Training metrics are different for the same config and same seed for different runs
Westerby opened this issue · 1 comments
Is there an existing issue for this?
- I have searched the existing issues
Problem summary
Training metrics used in consecutive trainings, with same parameters, are different for our own configs.
Code for reproduction
Can provide our config code via e-mail or private message.
Actual outcome
We developed our configs with 8495a2e InnerEye commit,
When training on 8495a2e the resulting metrics are the same for different runs and same seed.
When training on last committ: d902e02, the resulting metrics are slighlty different for different runs and same seed.
We made a separate test for Lung.py config which comes with InnerEye, and the metrics are the same when tested on both 8495a2e and d902e02 .

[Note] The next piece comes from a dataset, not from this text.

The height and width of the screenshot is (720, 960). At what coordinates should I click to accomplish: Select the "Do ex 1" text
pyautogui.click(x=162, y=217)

In our config we use only random module from standard library, which is supposed to be seed with seed_everything method from pytorch lightning. We checked some values in randomly generated numbers in our module, and they were the same for different runs.
Error messages
No response
Expected outcome
We want to have exactly the same results for all runs with the same config and seed value.
System info
System: Ubuntu 18.04.5 LTS
env.txt
Okay, there's new parameter added for LightningContainer, which we missed after changing IE version.
self.pl_deterministic = True
With this added, reproducibility works.